BYRON KNEW IT was a misnomer. He could recall at one time in Japan’s history, they became fanatical about anything Western. Although they had reverted back to their traditional values and considered anything western uncultured if not barbarous, why would they continue to use such names? Surely it’s a contradiction.
Strolling along the lane, Byron felt uncomfortable when some men stared menacingly at them. “Among roses,” he whispered, “there’re always some thorns.”
“You sound grumpy, Byron.” She pointed out a teahouse at the end of the lane. “We’ll find a peaceful place.”
Passing down the short lane, Byron looked at a number of stores lining both sides. A crowded teahouse opened into a thoroughfare. A few raucous men drank sake while singing karaoke.
Two stocky men with uncertain gaits staggered from behind one of the tables set out on the pavement. Their florid faces, loud talk and wobbly stride bespoke heavy drinking. Both wore dark kimonos with wide sashes. One had his right arm exposed, showing off a dragon tattoo across the length of his bicep.
“Hey, are you that stupid American I saw on TV?” he said in halting English, pointing at Byron. “Ha! Ha! You’re that idiot predicting the collapse of Izu Peninsula?”
Byron returned the man’s insolent stare, noting the scars on his left cheek and upper nose.
“Are you going to pay compensation to those victims of Hiroshima and Nagasaki?” another man shouted.
Their eyes met. The cold stare reaffirmed the threat carried through his voice. The man began to shout tête-à-tête in rapid Japanese, the other followed. The singing stopped. They stepped forward, eyes narrowed and lips tight. Distressed, Nobuko pulled Byron away.
“Are they insulting you?” Byron asked.
“It’s alright,” she said. “Let’s go.”
Byron stood firm. From her tone, he knew the men had upset her. He faced the tattooed man, staring into his eyes.
Like a charging bull, the other man lunged forward and threw a punch at Byron’s jaw, knocking him to the ground. Stars spun in his Bryon’s head, but he stood up.
The man with the tattoo closed the distance. He threw a left jab. Bryon fell back, gasping, holding his stomach. The man advanced. More punches flew, but Byron jumped and sidestepped.
The scar-faced man came rushing from the darkness behind rows of lanterns. He leapt up, pivoted and kicked Byron on his temple, slamming him against a table. The tattooed man charged forward but Byron threw a couple of left-right jabs into his stomach. The man stood unsteadily. Bryon followed with a sidekick, knocking him to the ground.
The scar-faced man dashed back with a sword. He lunged at Bryon who sprang back. When the man charged, Byron sidestepped and grabbed the man’s shoulder; the blade nicked the top of Byron’s left arm. The attacker charged again, but Byron dodged the sword’s path. With the edge of his hand, Byron struck the attacker’s wrist, causing him to release the hilt. He threw out a sharp right punch at the man’s face, another punch landed right on his stomach.
The tattooed man repositioned himself. He paced around with a nunchuka.

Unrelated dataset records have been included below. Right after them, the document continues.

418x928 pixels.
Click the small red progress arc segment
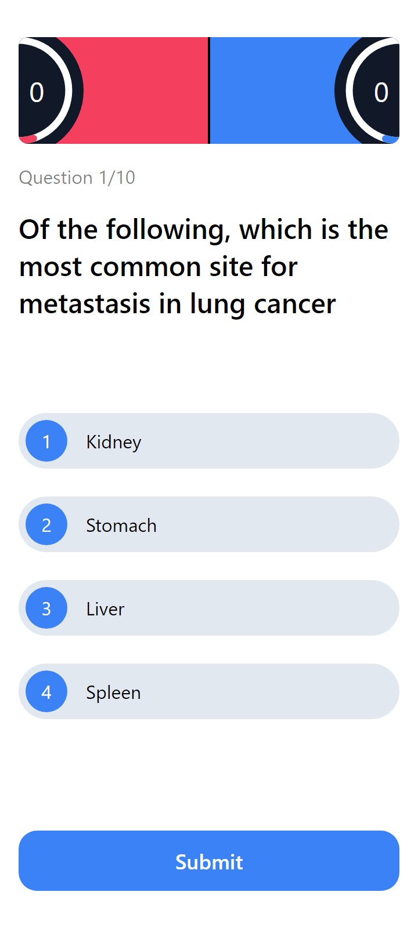[28, 139]
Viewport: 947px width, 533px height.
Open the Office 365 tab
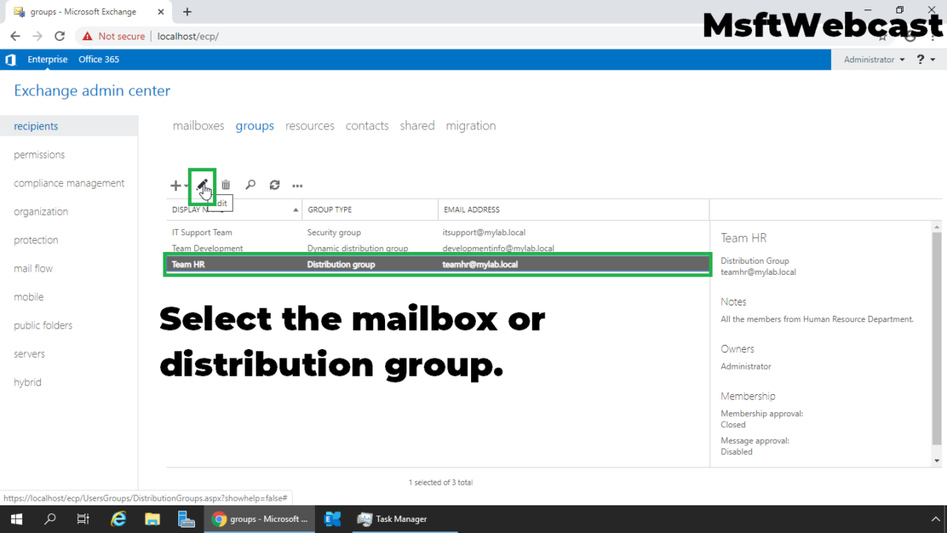coord(99,59)
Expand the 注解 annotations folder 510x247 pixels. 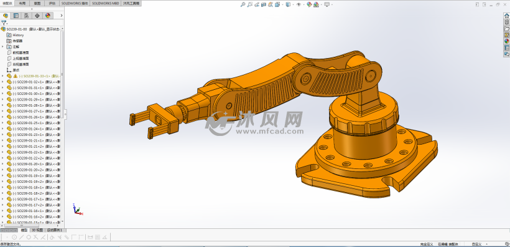(x=2, y=47)
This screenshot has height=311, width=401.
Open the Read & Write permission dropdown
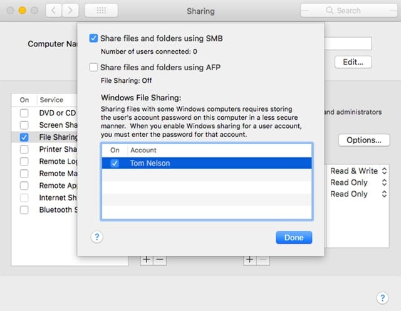click(x=358, y=171)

Bryon stared at the two short sticks joined by a chain as the man swung it round his body, issuing a booming sound. He charged forward, swinging his weapon. Byron ducked, stepped back and ducked again. The tattooed man swung again and again, hitting tables and walls. When he lunged, Byron sidekicked his face, intercepting the nunchuka with his hand, grabbed hold of the man’s right arm, twisted it round his back before snatching away the nunchuka.

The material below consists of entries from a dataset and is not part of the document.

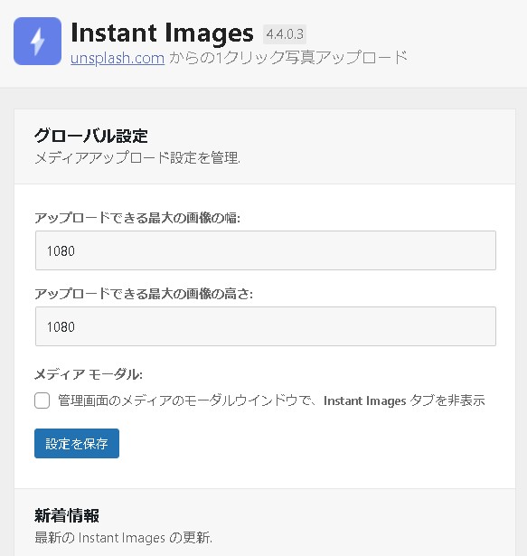Image resolution: width=527 pixels, height=556 pixels.
Task: Click the 最新の Instant Images の更新 text
Action: pos(124,538)
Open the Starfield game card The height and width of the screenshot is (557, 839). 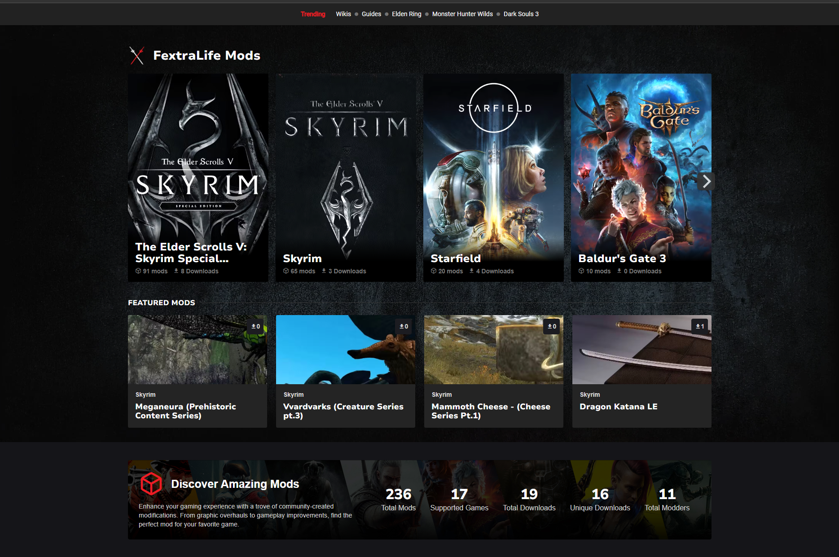[x=493, y=177]
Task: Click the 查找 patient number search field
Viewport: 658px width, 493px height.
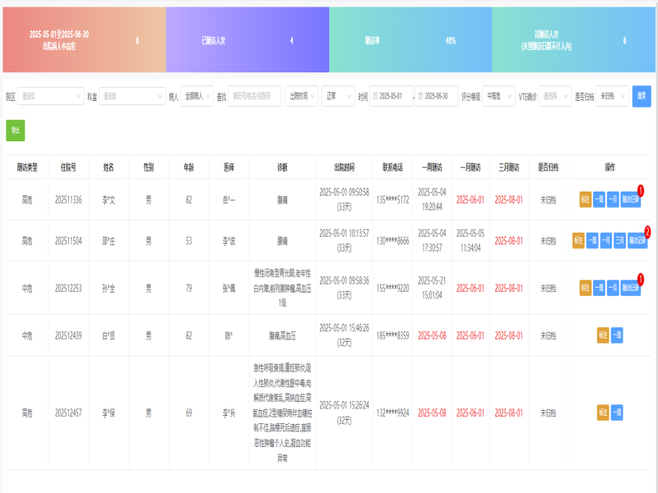Action: coord(254,96)
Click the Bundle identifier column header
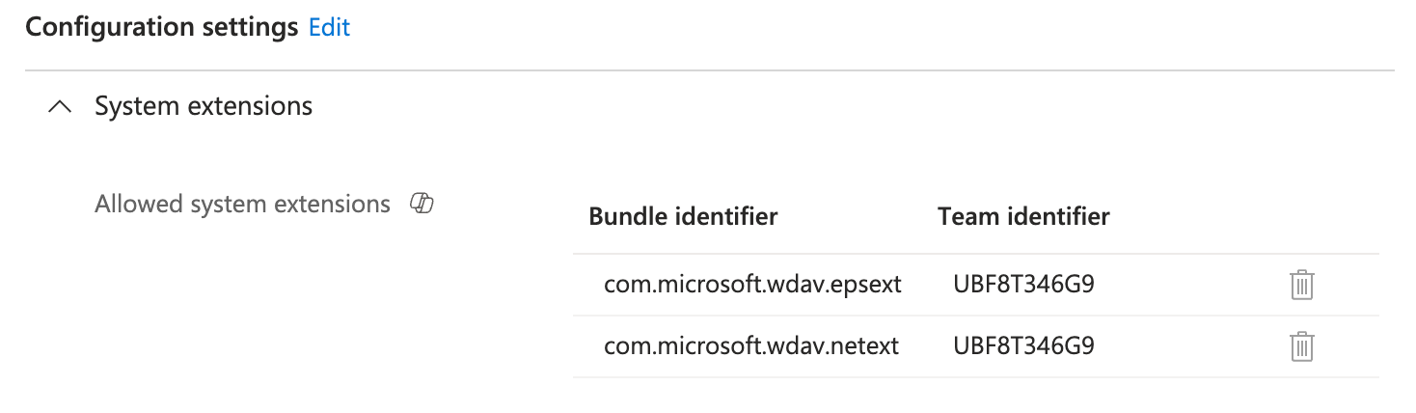The height and width of the screenshot is (413, 1416). pos(683,216)
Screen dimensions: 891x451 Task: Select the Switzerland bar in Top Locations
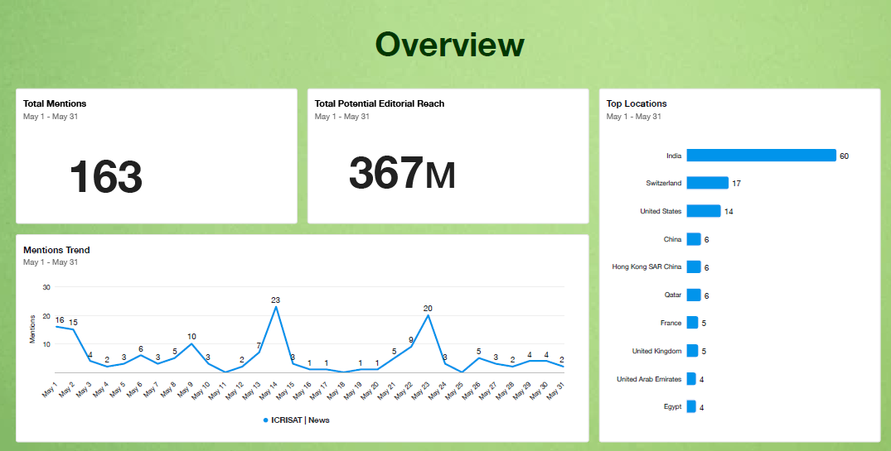(x=707, y=183)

Byron swirled in quick succession with the weapon, and in a blur of motion hit at the charging man with a sword. When the man swung the sword at him, Byron took the ends of the two sticks and blocked his swipes with the chain, making a clang.

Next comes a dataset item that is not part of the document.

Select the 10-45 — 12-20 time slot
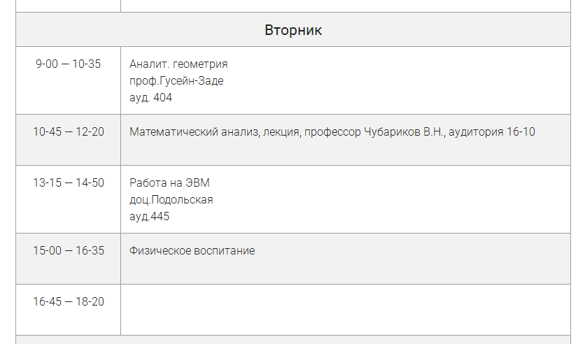Screen dimensions: 585x344 pos(68,131)
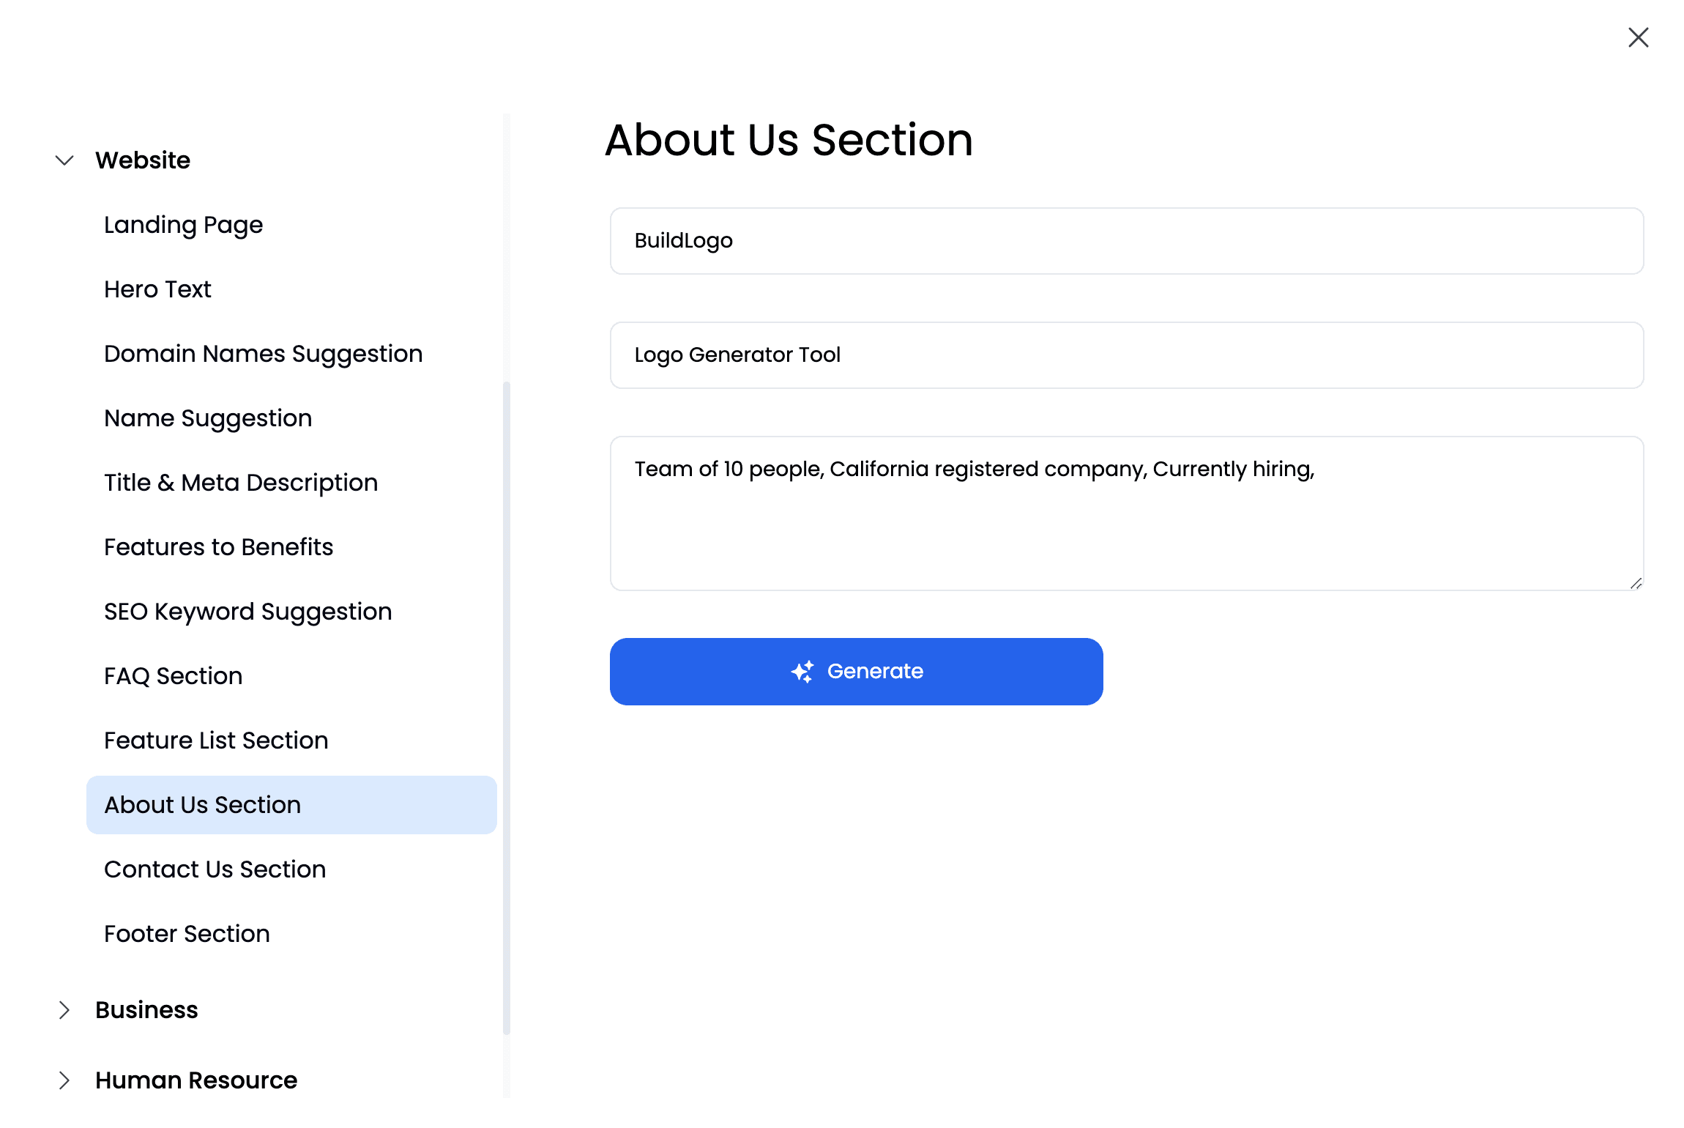The image size is (1684, 1128).
Task: Select the FAQ Section generator
Action: tap(173, 676)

He swung the nunchuka at the tattooed man, knocking the sword out of his hand. He turned to swing at the scar-faced man, smashing him. Byron followed up with a succession of swings, hitting both men. Yelling aloud, he finished it with two successive kicks to their chests, sending both flying.
They hit the sidewalk, blood oozing from the mouth of one and the nose of the other. Byron waited. With groans and growls, they scuttled away.
Nobuko rushed to Byron’s side, touching his face, arms and shoulders. “You may have fought them off this time,” she said. “But they’ll be back.”